Challenge:
Turn everything in the records from the line containing "The height and" down to the line containing "used is located at coordinates (375, 782).", both lines included, into a numbered list, dropping any blank lines. Leave the pictures out.

Records provided:
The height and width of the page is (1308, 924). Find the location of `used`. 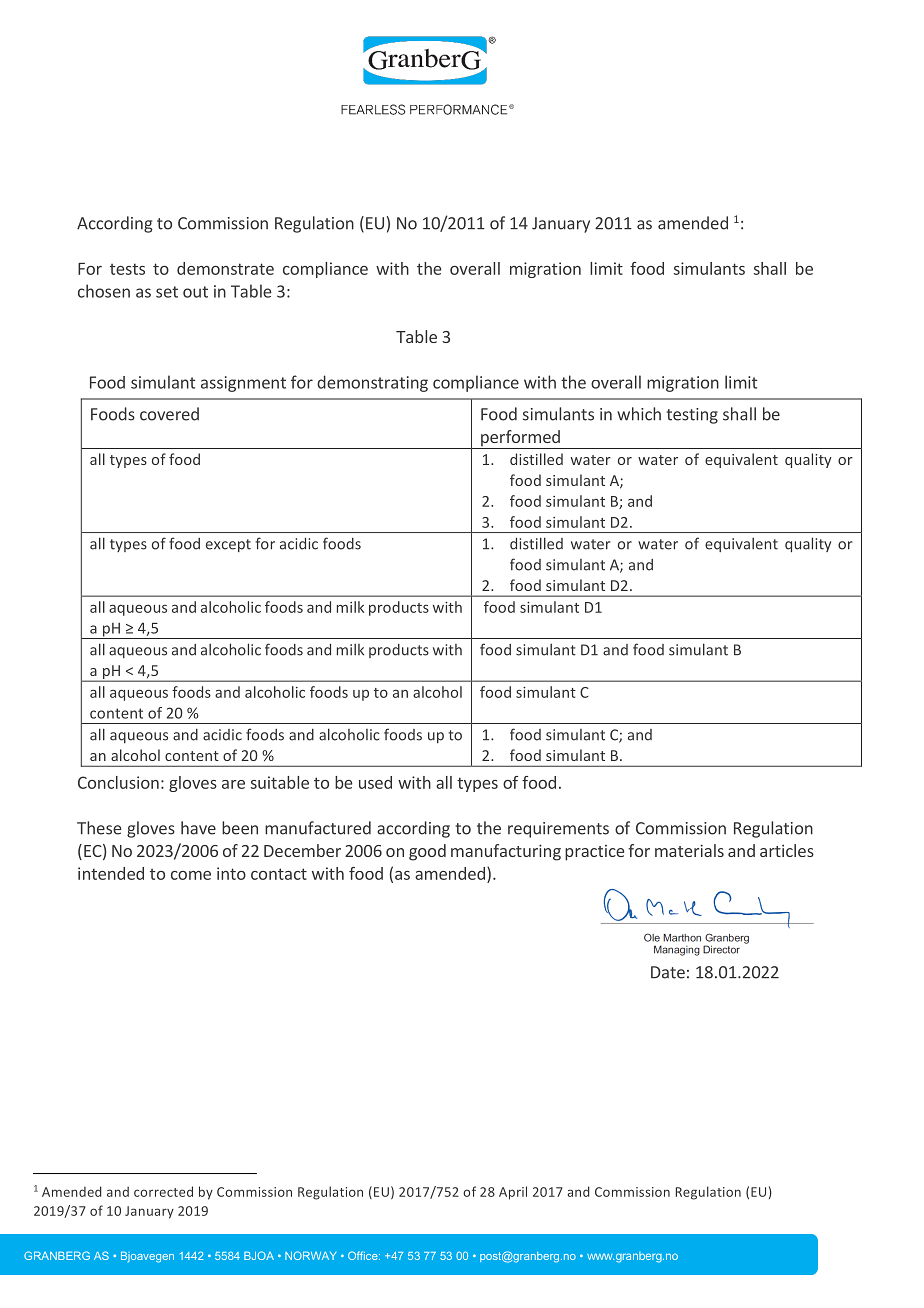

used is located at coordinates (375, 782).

...

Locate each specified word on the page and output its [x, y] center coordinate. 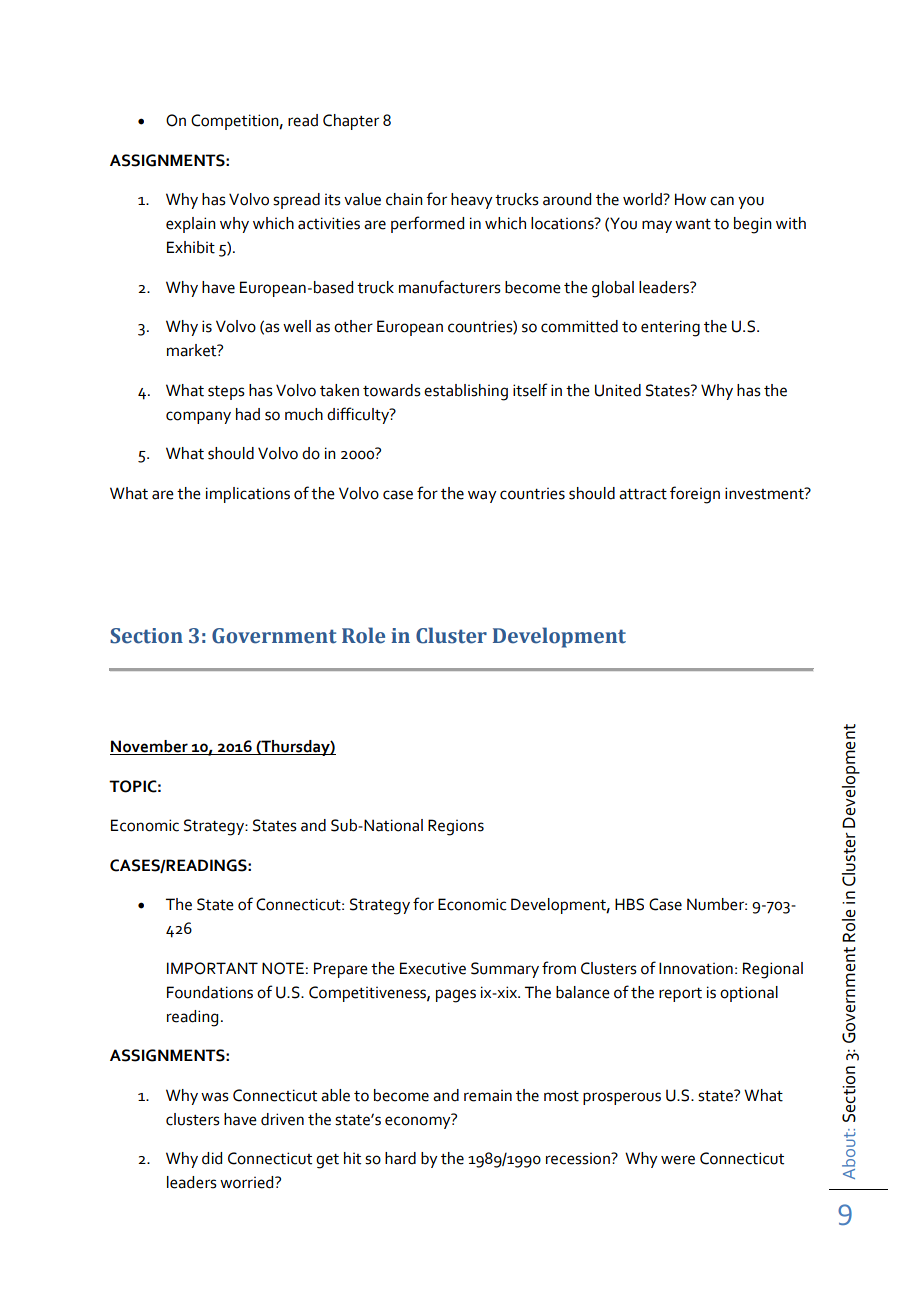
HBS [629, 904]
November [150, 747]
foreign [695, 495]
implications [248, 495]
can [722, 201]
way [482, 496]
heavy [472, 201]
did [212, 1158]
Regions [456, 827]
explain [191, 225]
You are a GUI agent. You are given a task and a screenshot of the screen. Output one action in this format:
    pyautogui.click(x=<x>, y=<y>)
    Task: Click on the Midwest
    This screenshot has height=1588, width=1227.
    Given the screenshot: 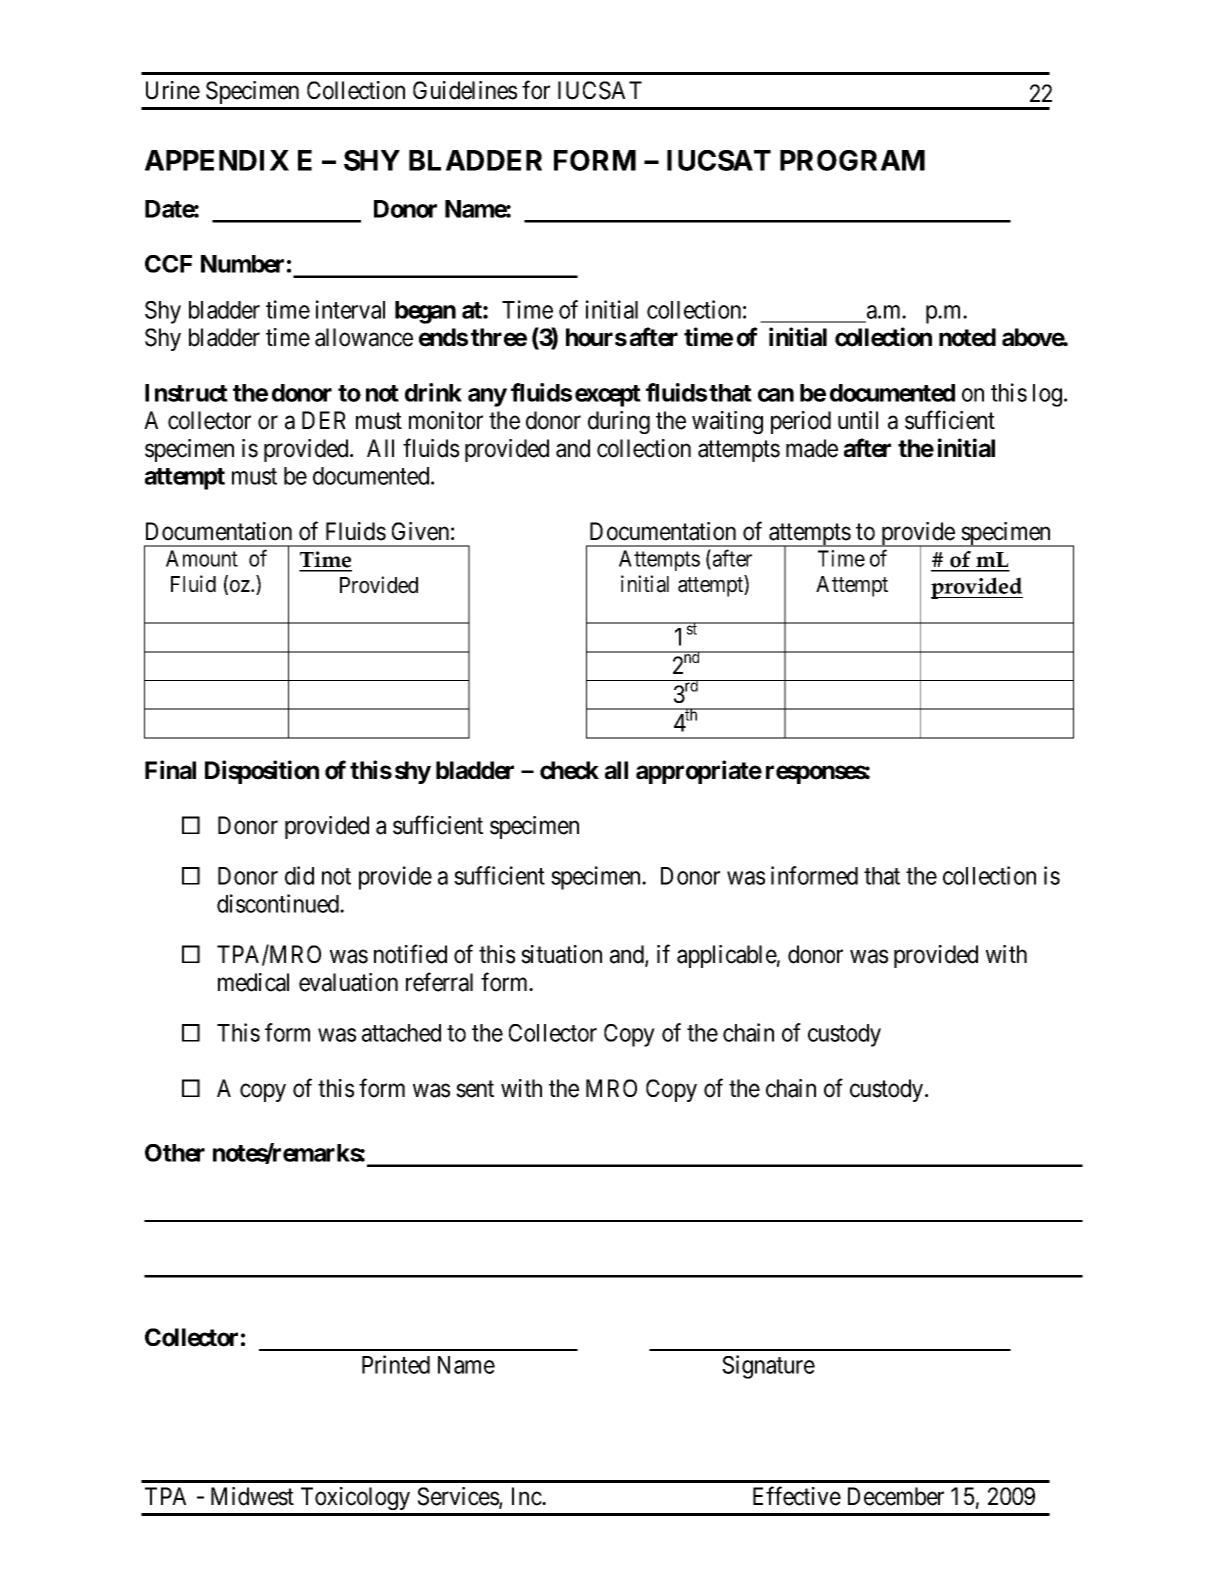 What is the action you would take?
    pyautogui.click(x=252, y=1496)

The output:
1. The height and width of the page is (1308, 924). Find the location of `used`. 
2. used is located at coordinates (375, 782).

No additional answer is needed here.